Records for processing:
++++++
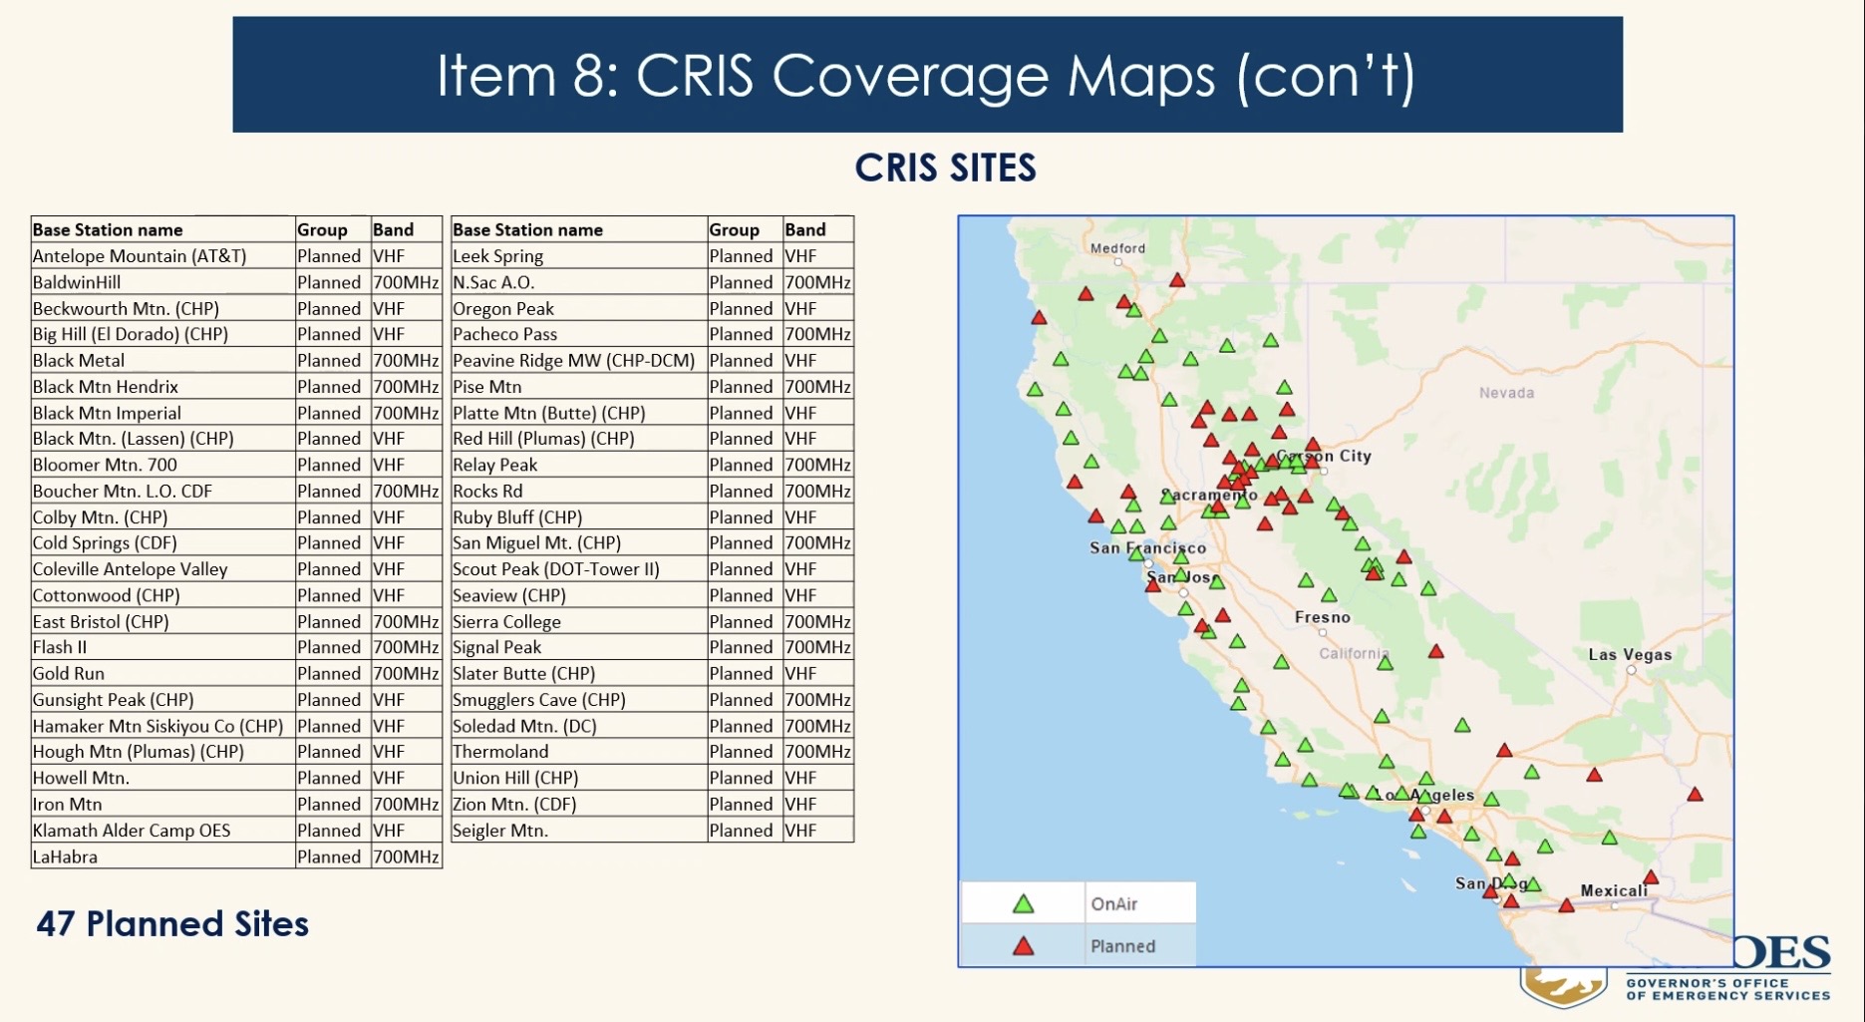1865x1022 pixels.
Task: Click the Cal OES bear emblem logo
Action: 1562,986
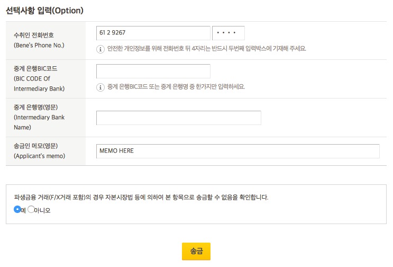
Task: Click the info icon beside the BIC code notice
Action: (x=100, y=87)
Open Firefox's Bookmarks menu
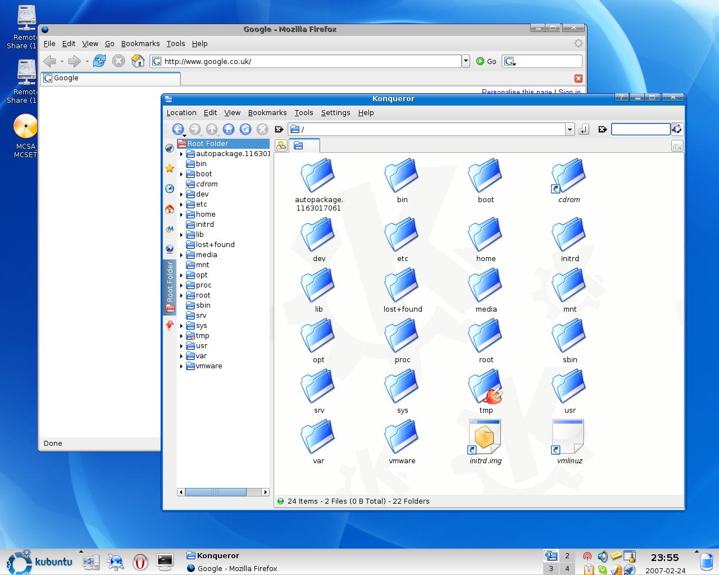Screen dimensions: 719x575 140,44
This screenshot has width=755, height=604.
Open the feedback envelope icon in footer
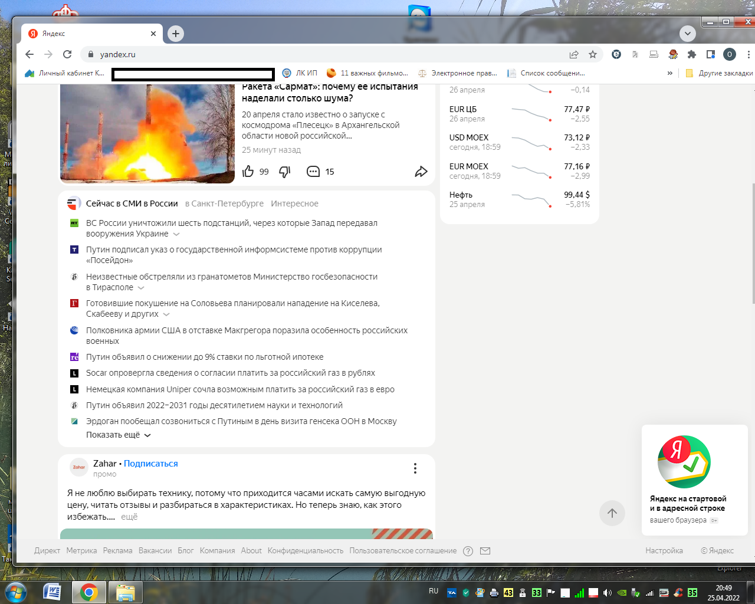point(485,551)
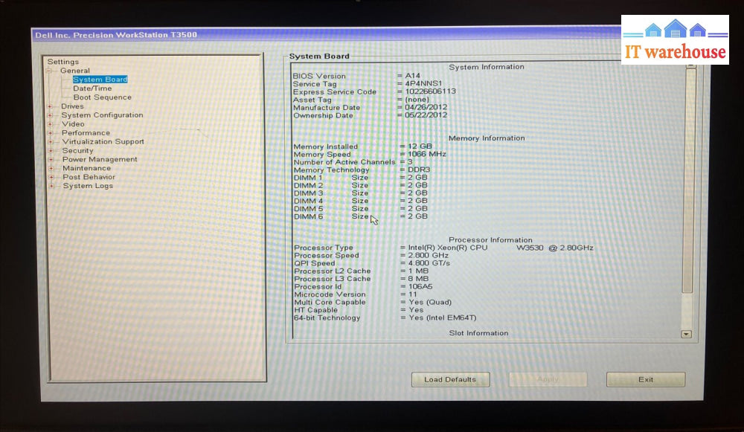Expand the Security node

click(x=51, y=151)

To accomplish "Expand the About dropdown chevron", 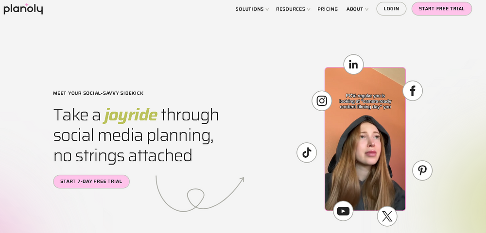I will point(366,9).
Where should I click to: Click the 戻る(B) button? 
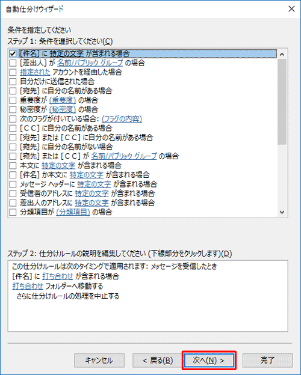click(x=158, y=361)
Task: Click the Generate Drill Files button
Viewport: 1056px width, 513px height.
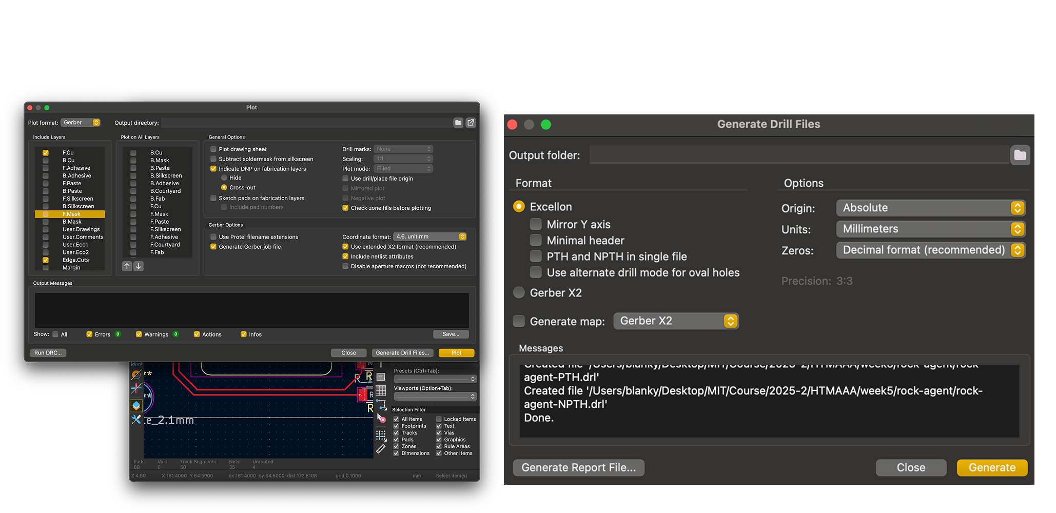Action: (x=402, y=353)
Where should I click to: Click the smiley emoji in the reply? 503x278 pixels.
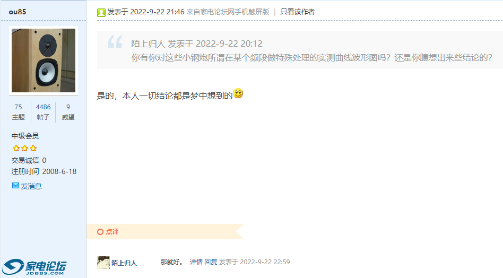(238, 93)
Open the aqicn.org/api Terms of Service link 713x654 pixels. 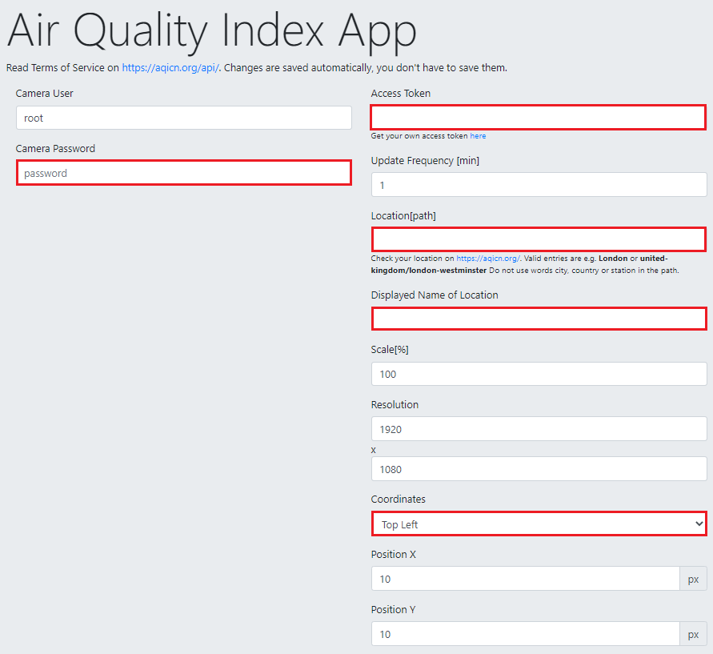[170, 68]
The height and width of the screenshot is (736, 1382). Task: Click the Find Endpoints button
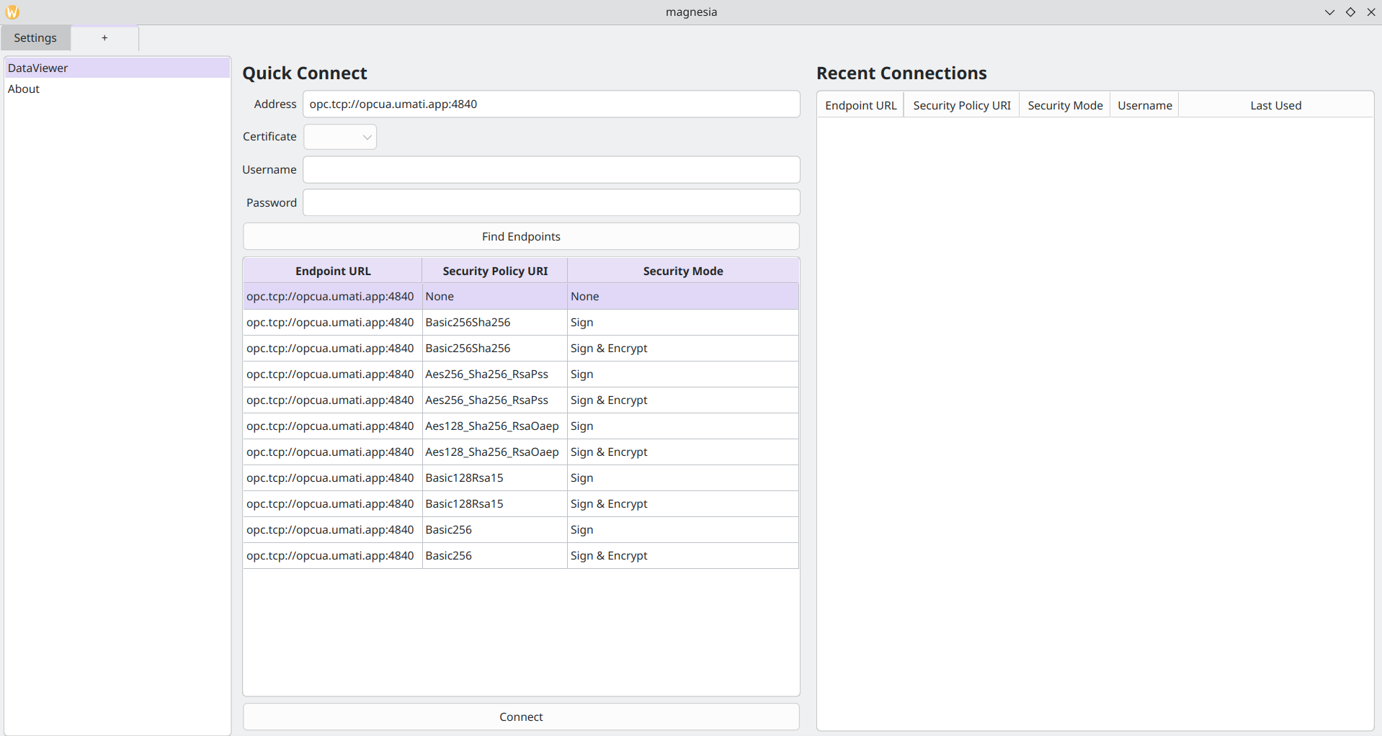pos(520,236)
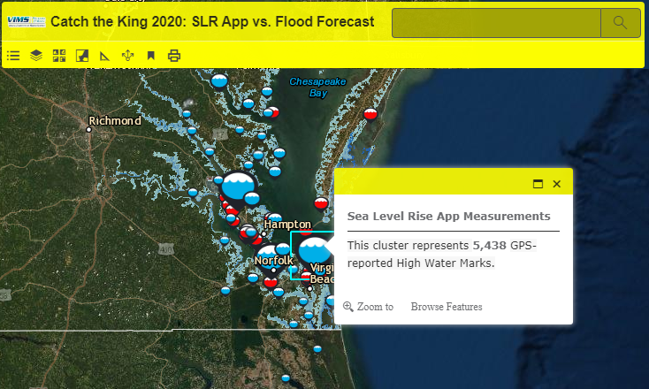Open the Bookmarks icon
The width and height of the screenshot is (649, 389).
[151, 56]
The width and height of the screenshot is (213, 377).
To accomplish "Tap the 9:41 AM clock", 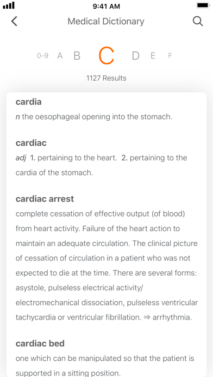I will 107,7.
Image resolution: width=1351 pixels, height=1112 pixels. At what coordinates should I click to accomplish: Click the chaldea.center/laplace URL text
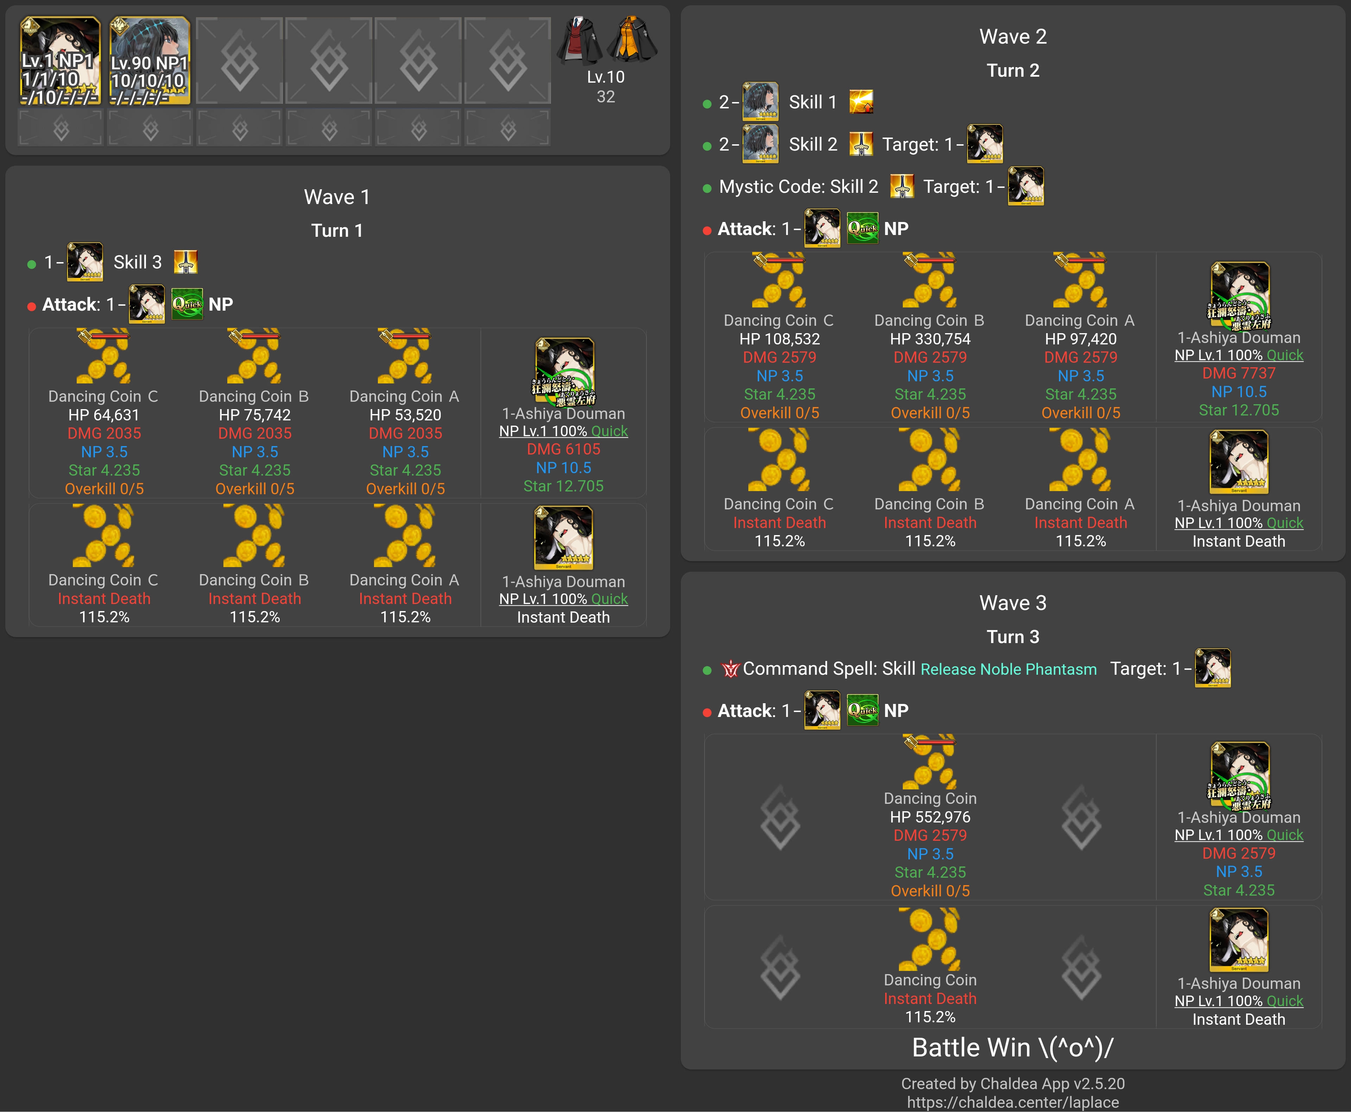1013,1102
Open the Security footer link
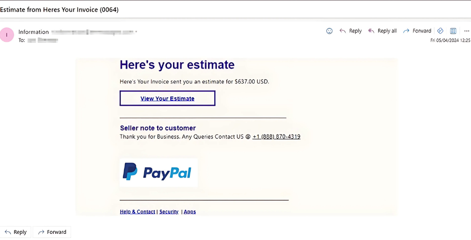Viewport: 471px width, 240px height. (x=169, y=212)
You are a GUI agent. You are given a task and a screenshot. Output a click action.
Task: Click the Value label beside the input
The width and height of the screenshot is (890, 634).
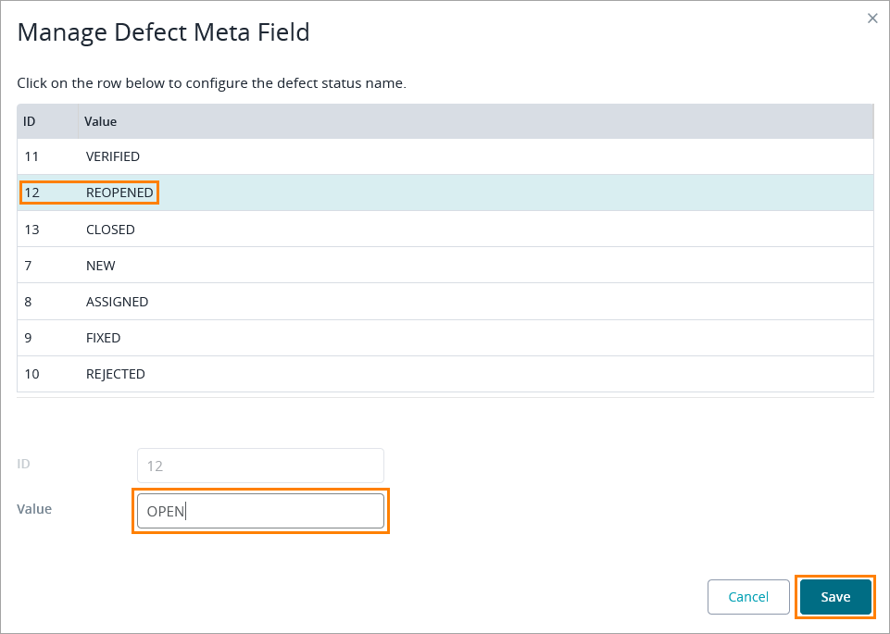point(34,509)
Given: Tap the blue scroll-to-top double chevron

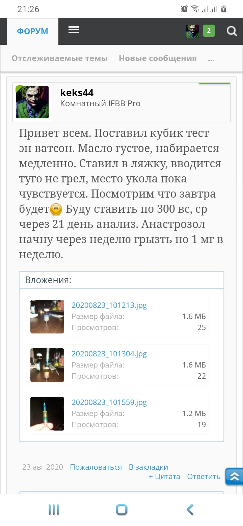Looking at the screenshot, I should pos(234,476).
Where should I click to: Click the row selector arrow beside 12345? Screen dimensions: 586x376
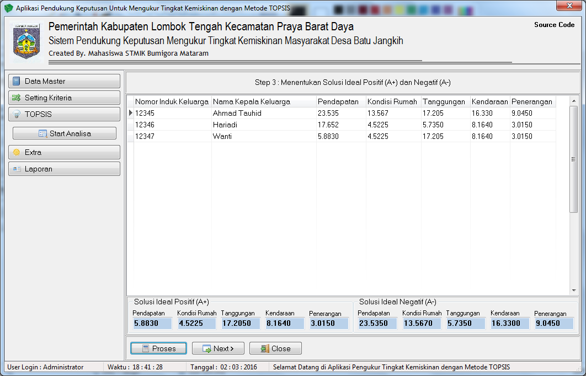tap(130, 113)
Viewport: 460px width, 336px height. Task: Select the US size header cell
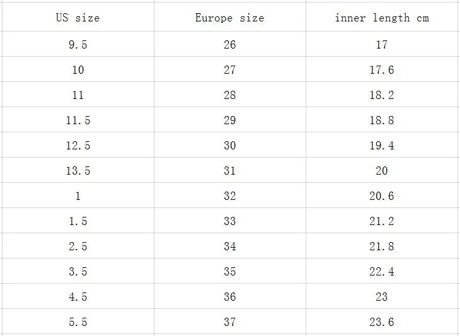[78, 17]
++++++
Problem statement:
Every line from the one containing "Viewport: 460px width, 336px" to the final line of the records should be duplicated exactly; no picture is to be copied.

Answer to this problem:
Viewport: 460px width, 336px height. Task: Select the US size header cell
[78, 17]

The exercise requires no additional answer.